You notify the ICO within 72 hours of becoming aware of the breach, explaining that you don’t yet have all the relevant details, but that you expect to have the results of your investigation within a few days. Once your investigation uncovers details about the incident, you give the ICO more information about the breach without delay.
How do we notify a breach to the ICO?
To notify the ICO of a personal data breach, see the ICO pages on reporting a breach.
When do we need to tell individuals about a breach?
If a breach is likely to result in a high risk to the rights and freedoms of individuals, the GDPR says BRASS must inform those concerned directly and without undue delay. In other words, this should take place as soon as possible.
A ‘high risk’ means the threshold for informing individuals is higher than for notifying the ICO. Again, BRASS will need to assess both the severity of the potential or actual impact on individuals as a result of a breach and the likelihood of this occurring. If the impact of the breach is more severe, the risk is higher; if the likelihood of the consequences is greater, then again the risk is higher. In such cases, BRASS will need to promptly inform those affected, particularly if there is a need to mitigate an immediate risk of damage to them. One of the main reasons for informing individuals is to help them take steps to protect themselves from the effects of a breach.

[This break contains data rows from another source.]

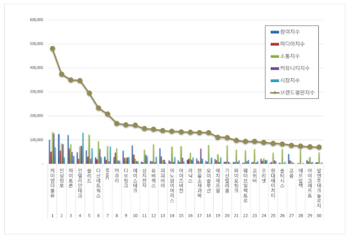Select the 300,000 y-axis label
This screenshot has width=349, height=238.
click(35, 92)
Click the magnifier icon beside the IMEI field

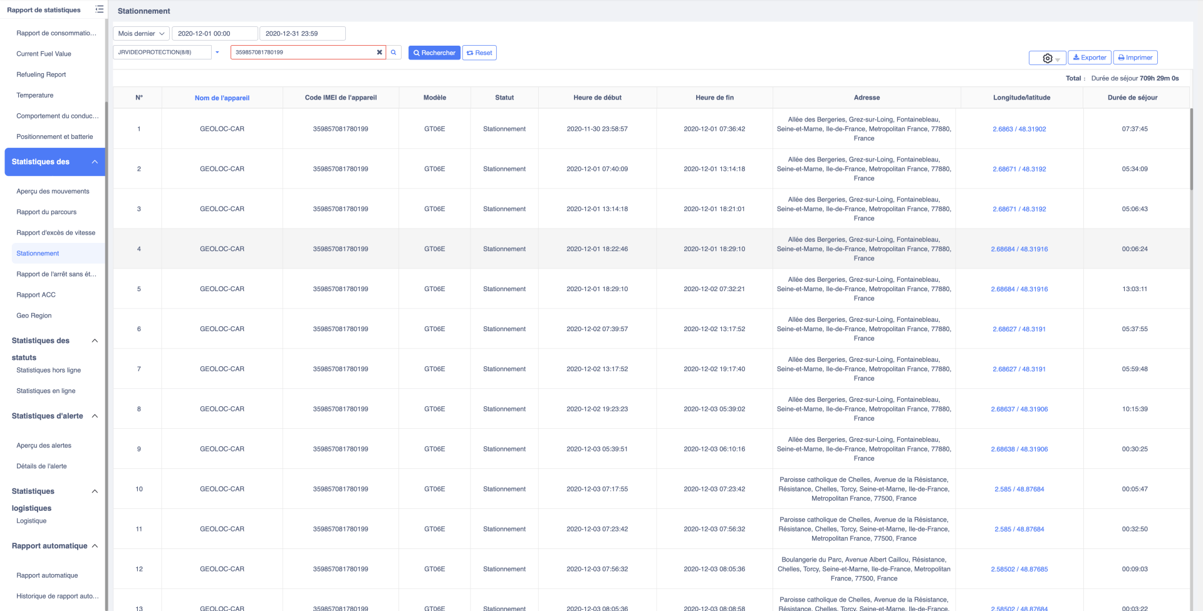[x=393, y=53]
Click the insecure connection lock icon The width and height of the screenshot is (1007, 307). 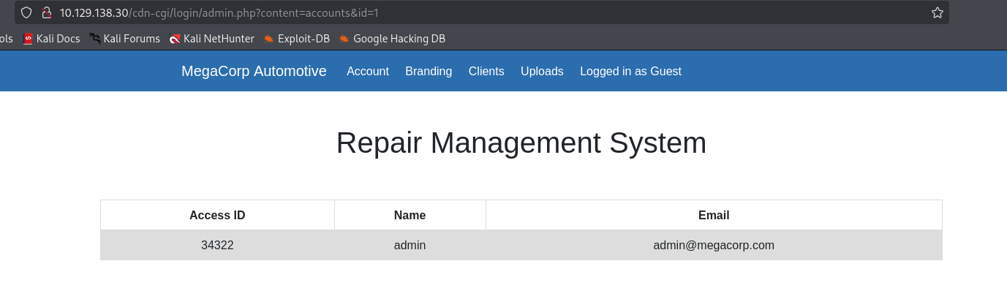tap(46, 12)
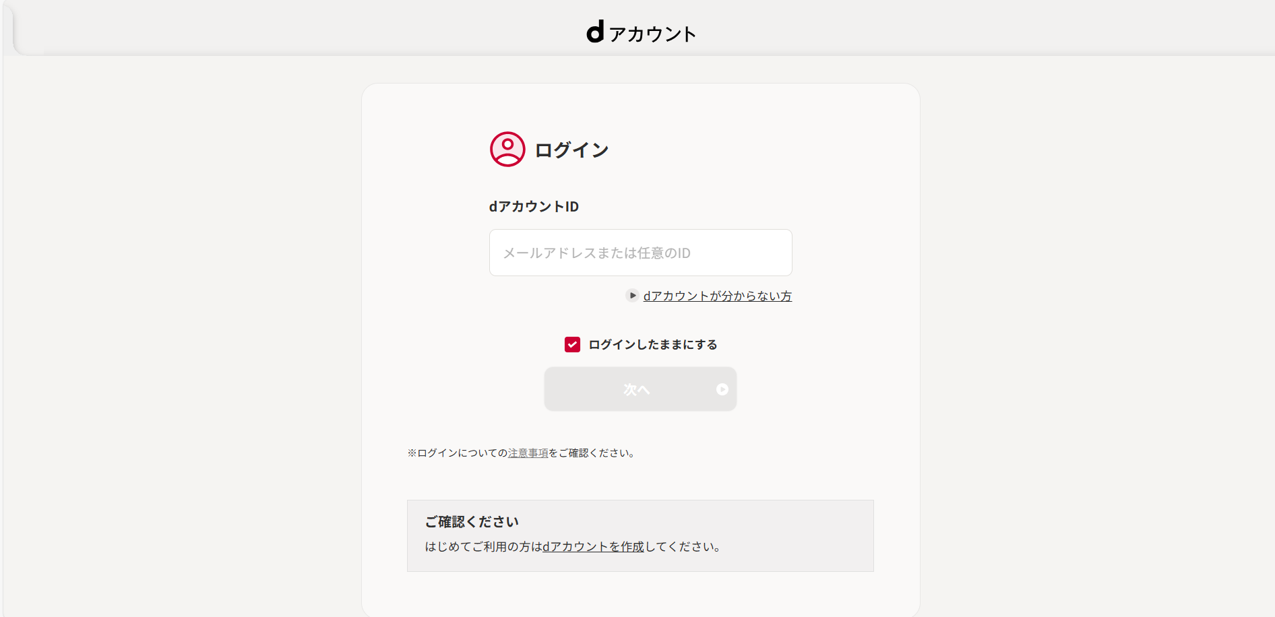Follow the dアカウントを作成 link
1275x617 pixels.
pyautogui.click(x=593, y=547)
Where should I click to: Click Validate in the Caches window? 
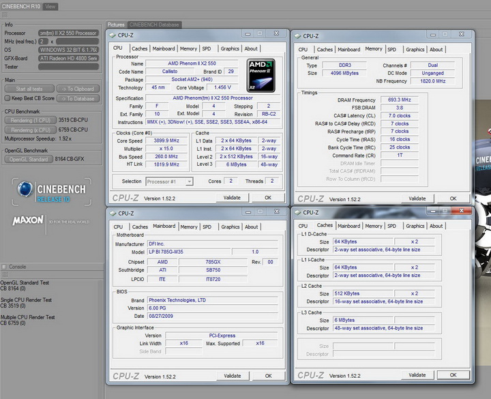tap(417, 374)
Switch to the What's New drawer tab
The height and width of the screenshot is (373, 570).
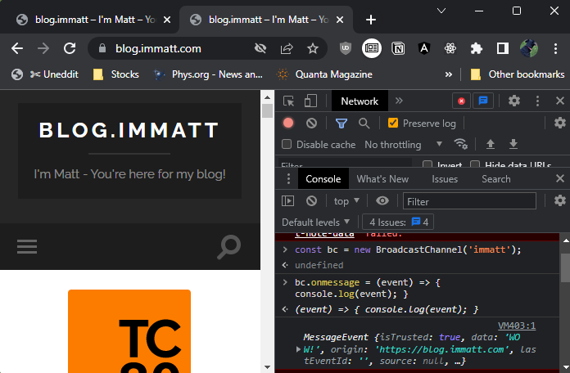coord(382,179)
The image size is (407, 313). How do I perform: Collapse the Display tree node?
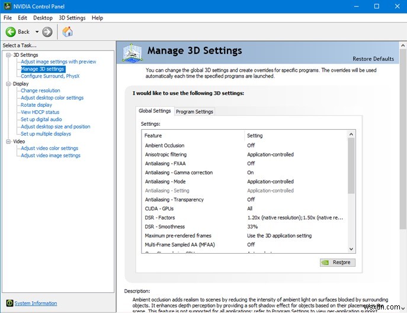pos(8,84)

A hospital suffers a breach that results in an accidental disclosure of patient records. There is likely to be a significant impact on the affected individuals because of the sensitivity of the data and their confidential medical details becoming known to others. This is likely to result in a high risk to their rights and freedoms, so they would need to be informed about the breach.

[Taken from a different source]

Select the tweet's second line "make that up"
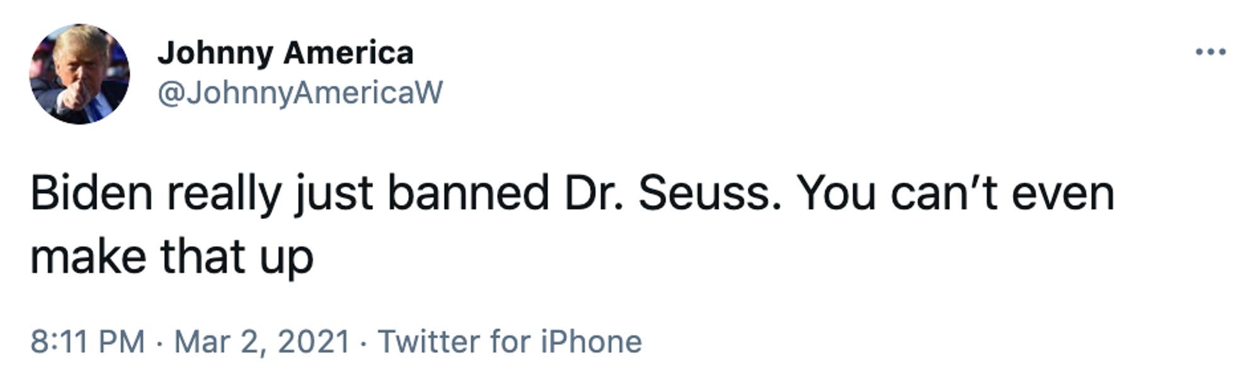Screen dimensions: 1260x387 click(x=171, y=257)
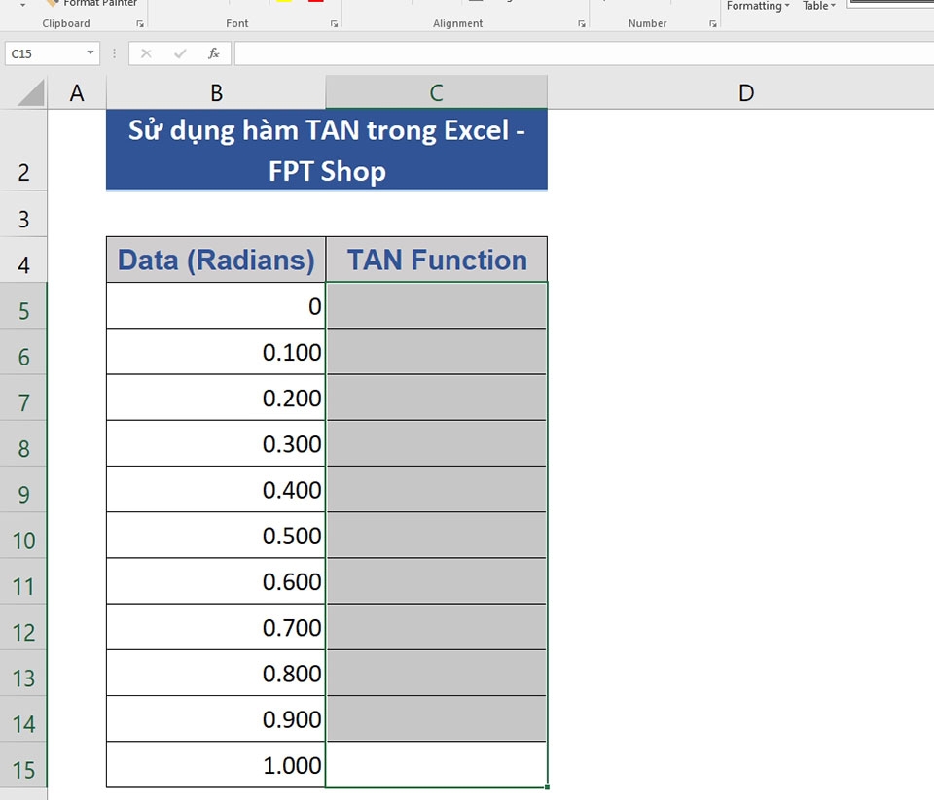Open the Clipboard group dialog launcher
Screen dimensions: 934x800
click(x=140, y=23)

A university experiences a breach when a member of staff accidentally deletes a record of alumni contact details. The details are later re-created from a backup. This is unlikely to result in a high risk to the rights and freedoms of those individuals. They don’t need to be informed about the breach.
If BRASS decides not to notify individuals, we will still need to notify the ICO unless we can demonstrate that the breach is unlikely to result in a risk to rights and freedoms. BRASS is aware that the ICO has the power to compel us to inform affected individuals if we consider there is a high risk. In any event, BRASS should document your decision-making process in line with the requirements of the accountability principle.

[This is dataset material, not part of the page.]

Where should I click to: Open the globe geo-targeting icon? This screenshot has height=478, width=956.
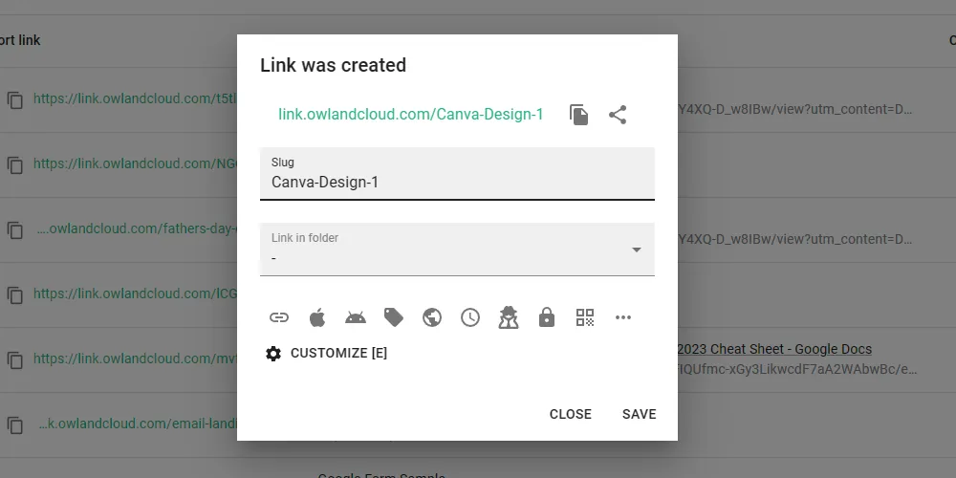432,317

What information must we provide to individuals when telling them about a breach?
BRASS needs to describe, in clear and plain language, the nature of the personal data breach and, at least:
the name and contact details of our data protection officer (if your organisation has one) or other contact point where more information can be obtained;
a description of the likely consequences of the personal data breach; and
a description of the measures taken, or proposed to be taken, to deal with the personal data breach and including, where appropriate, of the measures taken to mitigate any possible adverse effects.
Does the GDPR require us to take any other steps in response to a breach?
BRASS will record all breaches, regardless of whether or not they need to be reported to the ICO.
Article 33(5) requires BRASS to document the facts relating to the breach, its effects and the remedial action taken. This is part of our overall obligation to comply with the accountability principle, and allows ICO to verify BRASS’s compliance with its notification duties under the GDPR.
As with any security incident, BRASS will investigate whether or not the breach was a result of human error or a systemic issue and see how a recurrence can be prevented – whether this is through better processes, further training or other corrective steps.